▶ GIVEN TASK:
Render the entries below as a Markdown table with two columns, No. and Line, where each nonblank line gets its own numbered row.

### EXTRACTED RECORDS ###

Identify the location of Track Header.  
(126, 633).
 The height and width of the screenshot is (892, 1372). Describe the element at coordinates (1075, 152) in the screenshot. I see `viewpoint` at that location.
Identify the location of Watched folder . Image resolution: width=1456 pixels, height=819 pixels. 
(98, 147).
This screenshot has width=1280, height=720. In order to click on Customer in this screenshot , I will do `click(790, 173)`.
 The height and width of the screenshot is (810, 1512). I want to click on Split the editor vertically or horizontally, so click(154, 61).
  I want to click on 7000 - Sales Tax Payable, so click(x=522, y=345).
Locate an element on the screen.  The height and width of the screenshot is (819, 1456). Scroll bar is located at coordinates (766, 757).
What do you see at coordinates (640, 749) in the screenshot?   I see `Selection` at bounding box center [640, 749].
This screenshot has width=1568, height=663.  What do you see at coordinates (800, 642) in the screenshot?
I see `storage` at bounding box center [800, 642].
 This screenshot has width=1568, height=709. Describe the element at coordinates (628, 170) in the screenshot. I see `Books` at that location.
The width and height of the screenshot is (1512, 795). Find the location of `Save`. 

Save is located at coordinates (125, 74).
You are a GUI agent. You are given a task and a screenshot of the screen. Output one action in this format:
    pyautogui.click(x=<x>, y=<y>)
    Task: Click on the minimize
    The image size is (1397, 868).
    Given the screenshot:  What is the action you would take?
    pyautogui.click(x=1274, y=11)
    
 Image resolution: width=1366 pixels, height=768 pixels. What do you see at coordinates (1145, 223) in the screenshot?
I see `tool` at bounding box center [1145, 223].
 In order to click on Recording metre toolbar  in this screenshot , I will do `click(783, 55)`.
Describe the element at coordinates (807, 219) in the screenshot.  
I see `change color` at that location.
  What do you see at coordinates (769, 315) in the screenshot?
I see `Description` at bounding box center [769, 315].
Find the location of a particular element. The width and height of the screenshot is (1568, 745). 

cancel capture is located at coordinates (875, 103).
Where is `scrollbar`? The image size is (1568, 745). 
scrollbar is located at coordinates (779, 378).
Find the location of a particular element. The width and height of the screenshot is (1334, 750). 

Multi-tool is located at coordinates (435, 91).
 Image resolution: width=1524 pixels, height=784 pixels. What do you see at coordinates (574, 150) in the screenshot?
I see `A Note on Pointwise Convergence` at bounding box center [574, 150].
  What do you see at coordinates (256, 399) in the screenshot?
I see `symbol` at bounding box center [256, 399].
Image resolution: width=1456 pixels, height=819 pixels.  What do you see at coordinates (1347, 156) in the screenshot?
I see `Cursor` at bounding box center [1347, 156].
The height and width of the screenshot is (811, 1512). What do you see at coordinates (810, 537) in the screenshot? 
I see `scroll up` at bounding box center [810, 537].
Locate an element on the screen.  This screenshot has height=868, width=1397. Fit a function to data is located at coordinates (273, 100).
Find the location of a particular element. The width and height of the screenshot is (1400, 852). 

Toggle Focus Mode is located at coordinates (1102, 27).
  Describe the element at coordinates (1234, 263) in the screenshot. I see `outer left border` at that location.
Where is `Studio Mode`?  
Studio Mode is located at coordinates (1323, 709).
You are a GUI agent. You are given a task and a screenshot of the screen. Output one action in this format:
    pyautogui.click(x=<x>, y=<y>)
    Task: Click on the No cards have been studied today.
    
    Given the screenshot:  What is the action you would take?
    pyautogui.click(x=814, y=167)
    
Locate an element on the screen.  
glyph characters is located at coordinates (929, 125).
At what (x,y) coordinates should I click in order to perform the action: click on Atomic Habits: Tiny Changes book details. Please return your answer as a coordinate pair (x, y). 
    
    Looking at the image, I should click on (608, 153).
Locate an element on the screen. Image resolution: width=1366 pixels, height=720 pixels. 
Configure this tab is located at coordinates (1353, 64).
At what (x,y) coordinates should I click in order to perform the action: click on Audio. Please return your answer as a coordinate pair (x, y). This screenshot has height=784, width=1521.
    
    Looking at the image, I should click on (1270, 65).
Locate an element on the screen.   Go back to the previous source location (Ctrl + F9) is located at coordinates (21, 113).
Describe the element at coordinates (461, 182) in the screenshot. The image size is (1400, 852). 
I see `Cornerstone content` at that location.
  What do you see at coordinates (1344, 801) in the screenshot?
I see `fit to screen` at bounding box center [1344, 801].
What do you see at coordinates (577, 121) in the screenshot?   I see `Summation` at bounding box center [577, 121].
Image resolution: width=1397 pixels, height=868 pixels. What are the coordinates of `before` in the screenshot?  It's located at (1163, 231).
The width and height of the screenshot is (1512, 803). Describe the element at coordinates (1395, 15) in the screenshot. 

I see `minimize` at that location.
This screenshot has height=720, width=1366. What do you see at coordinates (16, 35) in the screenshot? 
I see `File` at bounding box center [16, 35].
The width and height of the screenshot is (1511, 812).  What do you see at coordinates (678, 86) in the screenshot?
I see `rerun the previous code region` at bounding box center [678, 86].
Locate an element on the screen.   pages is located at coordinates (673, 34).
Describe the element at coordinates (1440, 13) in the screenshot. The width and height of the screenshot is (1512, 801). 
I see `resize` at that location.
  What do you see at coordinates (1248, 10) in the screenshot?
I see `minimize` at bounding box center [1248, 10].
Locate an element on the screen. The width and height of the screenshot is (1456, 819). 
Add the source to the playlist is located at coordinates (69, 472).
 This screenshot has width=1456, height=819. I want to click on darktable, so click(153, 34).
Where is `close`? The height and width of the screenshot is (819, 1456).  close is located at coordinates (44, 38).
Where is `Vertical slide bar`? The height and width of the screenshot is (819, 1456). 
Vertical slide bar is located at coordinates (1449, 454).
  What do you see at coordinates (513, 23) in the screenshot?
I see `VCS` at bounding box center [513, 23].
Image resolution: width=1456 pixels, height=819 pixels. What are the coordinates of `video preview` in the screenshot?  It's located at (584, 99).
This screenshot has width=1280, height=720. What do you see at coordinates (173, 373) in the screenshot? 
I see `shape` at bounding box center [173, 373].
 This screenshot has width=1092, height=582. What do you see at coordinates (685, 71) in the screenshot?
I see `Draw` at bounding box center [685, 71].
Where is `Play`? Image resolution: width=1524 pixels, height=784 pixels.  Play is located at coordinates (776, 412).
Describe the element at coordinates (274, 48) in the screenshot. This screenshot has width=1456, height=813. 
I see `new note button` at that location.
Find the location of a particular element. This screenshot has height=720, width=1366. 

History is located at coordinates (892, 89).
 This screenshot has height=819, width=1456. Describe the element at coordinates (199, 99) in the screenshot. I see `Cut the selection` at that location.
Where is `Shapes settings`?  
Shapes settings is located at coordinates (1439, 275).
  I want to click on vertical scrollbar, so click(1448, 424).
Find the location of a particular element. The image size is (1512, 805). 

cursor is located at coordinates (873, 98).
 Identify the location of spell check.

###

▶ FULL SOLUTION:
| No. | Line |
|---|---|
| 1 | Identify the location of Track Header.   |
| 2 | (126, 633). |
| 3 |  The height and width of the screenshot is (892, 1372). Describe the element at coordinates (1075, 152) in the screenshot. I see `viewpoint` at that location. |
| 4 | Identify the location of Watched folder . Image resolution: width=1456 pixels, height=819 pixels.  |
| 5 | (98, 147). |
| 6 | This screenshot has width=1280, height=720. In order to click on Customer in this screenshot , I will do `click(790, 173)`. |
| 7 |  The height and width of the screenshot is (810, 1512). I want to click on Split the editor vertically or horizontally, so click(154, 61). |
| 8 |   I want to click on 7000 - Sales Tax Payable, so click(x=522, y=345). |
| 9 | Locate an element on the screen.  The height and width of the screenshot is (819, 1456). Scroll bar is located at coordinates (766, 757). |
| 10 | What do you see at coordinates (640, 749) in the screenshot?   I see `Selection` at bounding box center [640, 749]. |
| 11 | This screenshot has width=1568, height=663.  What do you see at coordinates (800, 642) in the screenshot? |
| 12 | I see `storage` at bounding box center [800, 642]. |
| 13 |  This screenshot has width=1568, height=709. Describe the element at coordinates (628, 170) in the screenshot. I see `Books` at that location. |
| 14 | The width and height of the screenshot is (1512, 795). Find the location of `Save`.  |
| 15 | Save is located at coordinates (125, 74). |
| 16 | You are a GUI agent. You are given a task and a screenshot of the screen. Output one action in this format: |
| 17 |     pyautogui.click(x=<x>, y=<y>) |
| 18 |     Task: Click on the minimize |
| 19 |     The image size is (1397, 868). |
| 20 |     Given the screenshot:  What is the action you would take? |
| 21 |     pyautogui.click(x=1274, y=11) |
| 22 |  Image resolution: width=1366 pixels, height=768 pixels. What do you see at coordinates (1145, 223) in the screenshot? |
| 23 | I see `tool` at bounding box center [1145, 223]. |
| 24 |  In order to click on Recording metre toolbar  in this screenshot , I will do `click(783, 55)`. |
| 25 | Describe the element at coordinates (807, 219) in the screenshot.   |
| 26 | I see `change color` at that location. |
| 27 |   What do you see at coordinates (769, 315) in the screenshot? |
| 28 | I see `Description` at bounding box center [769, 315]. |
| 29 | Find the location of a particular element. The width and height of the screenshot is (1568, 745).  |
| 30 | cancel capture is located at coordinates (875, 103). |
| 31 | Where is `scrollbar`? The image size is (1568, 745).  |
| 32 | scrollbar is located at coordinates (779, 378). |
| 33 | Find the location of a particular element. The width and height of the screenshot is (1334, 750).  |
| 34 | Multi-tool is located at coordinates (435, 91). |
| 35 |  Image resolution: width=1524 pixels, height=784 pixels. What do you see at coordinates (574, 150) in the screenshot? |
| 36 | I see `A Note on Pointwise Convergence` at bounding box center [574, 150]. |
| 37 |   What do you see at coordinates (256, 399) in the screenshot? |
| 38 | I see `symbol` at bounding box center [256, 399]. |
| 39 | Image resolution: width=1456 pixels, height=819 pixels.  What do you see at coordinates (1347, 156) in the screenshot? |
| 40 | I see `Cursor` at bounding box center [1347, 156]. |
| 41 | The height and width of the screenshot is (811, 1512). What do you see at coordinates (810, 537) in the screenshot?  |
| 42 | I see `scroll up` at bounding box center [810, 537]. |
| 43 | Locate an element on the screen.  This screenshot has height=868, width=1397. Fit a function to data is located at coordinates (273, 100). |
| 44 | Find the location of a particular element. The width and height of the screenshot is (1400, 852).  |
| 45 | Toggle Focus Mode is located at coordinates (1102, 27). |
| 46 |   Describe the element at coordinates (1234, 263) in the screenshot. I see `outer left border` at that location. |
| 47 | Where is `Studio Mode`?   |
| 48 | Studio Mode is located at coordinates (1323, 709). |
| 49 | You are a GUI agent. You are given a task and a screenshot of the screen. Output one action in this format: |
| 50 |     pyautogui.click(x=<x>, y=<y>) |
| 51 |     Task: Click on the No cards have been studied today. |
| 52 |     Given the screenshot:  What is the action you would take? |
| 53 |     pyautogui.click(x=814, y=167) |
| 54 | Locate an element on the screen.   |
| 55 | glyph characters is located at coordinates (929, 125). |
| 56 | At what (x,y) coordinates should I click in order to perform the action: click on Atomic Habits: Tiny Changes book details. Please return your answer as a coordinate pair (x, y).  |
| 57 |     Looking at the image, I should click on (608, 153). |
| 58 | Locate an element on the screen. Image resolution: width=1366 pixels, height=720 pixels.  |
| 59 | Configure this tab is located at coordinates (1353, 64). |
| 60 | At what (x,y) coordinates should I click in order to perform the action: click on Audio. Please return your answer as a coordinate pair (x, y). This screenshot has height=784, width=1521. |
| 61 |     Looking at the image, I should click on (1270, 65). |
| 62 | Locate an element on the screen.   Go back to the previous source location (Ctrl + F9) is located at coordinates (21, 113). |
| 63 | Describe the element at coordinates (461, 182) in the screenshot. The image size is (1400, 852).  |
| 64 | I see `Cornerstone content` at that location. |
| 65 |   What do you see at coordinates (1344, 801) in the screenshot? |
| 66 | I see `fit to screen` at bounding box center [1344, 801]. |
| 67 | What do you see at coordinates (577, 121) in the screenshot?   I see `Summation` at bounding box center [577, 121]. |
| 68 | Image resolution: width=1397 pixels, height=868 pixels. What are the coordinates of `before` in the screenshot?  It's located at (1163, 231). |
| 69 | The width and height of the screenshot is (1512, 803). Describe the element at coordinates (1395, 15) in the screenshot.  |
| 70 | I see `minimize` at that location. |
| 71 | This screenshot has height=720, width=1366. What do you see at coordinates (16, 35) in the screenshot?  |
| 72 | I see `File` at bounding box center [16, 35]. |
| 73 | The width and height of the screenshot is (1511, 812).  What do you see at coordinates (678, 86) in the screenshot? |
| 74 | I see `rerun the previous code region` at bounding box center [678, 86]. |
| 75 | Locate an element on the screen.   pages is located at coordinates (673, 34). |
| 76 | Describe the element at coordinates (1440, 13) in the screenshot. The width and height of the screenshot is (1512, 801).  |
| 77 | I see `resize` at that location. |
| 78 |   What do you see at coordinates (1248, 10) in the screenshot? |
| 79 | I see `minimize` at bounding box center [1248, 10]. |
| 80 | Locate an element on the screen. The width and height of the screenshot is (1456, 819).  |
| 81 | Add the source to the playlist is located at coordinates (69, 472). |
| 82 |  This screenshot has width=1456, height=819. I want to click on darktable, so click(153, 34). |
| 83 | Where is `close`? The height and width of the screenshot is (819, 1456).  close is located at coordinates (44, 38). |
| 84 | Where is `Vertical slide bar`? The height and width of the screenshot is (819, 1456).  |
| 85 | Vertical slide bar is located at coordinates (1449, 454). |
| 86 |   What do you see at coordinates (513, 23) in the screenshot? |
| 87 | I see `VCS` at bounding box center [513, 23]. |
| 88 | Image resolution: width=1456 pixels, height=819 pixels. What are the coordinates of `video preview` in the screenshot?  It's located at (584, 99). |
| 89 | This screenshot has width=1280, height=720. What do you see at coordinates (173, 373) in the screenshot?  |
| 90 | I see `shape` at bounding box center [173, 373]. |
| 91 |  This screenshot has width=1092, height=582. What do you see at coordinates (685, 71) in the screenshot? |
| 92 | I see `Draw` at bounding box center [685, 71]. |
| 93 | Where is `Play`? Image resolution: width=1524 pixels, height=784 pixels.  Play is located at coordinates (776, 412). |
| 94 | Describe the element at coordinates (274, 48) in the screenshot. This screenshot has width=1456, height=813.  |
| 95 | I see `new note button` at that location. |
| 96 | Find the location of a particular element. This screenshot has height=720, width=1366.  |
| 97 | History is located at coordinates (892, 89). |
| 98 |  This screenshot has height=819, width=1456. Describe the element at coordinates (199, 99) in the screenshot. I see `Cut the selection` at that location. |
| 99 | Where is `Shapes settings`?   |
| 100 | Shapes settings is located at coordinates (1439, 275). |
| 101 |   I want to click on vertical scrollbar, so click(1448, 424). |
| 102 | Find the location of a particular element. The image size is (1512, 805).  |
| 103 | cursor is located at coordinates (873, 98). |
| 104 |  Identify the location of spell check. |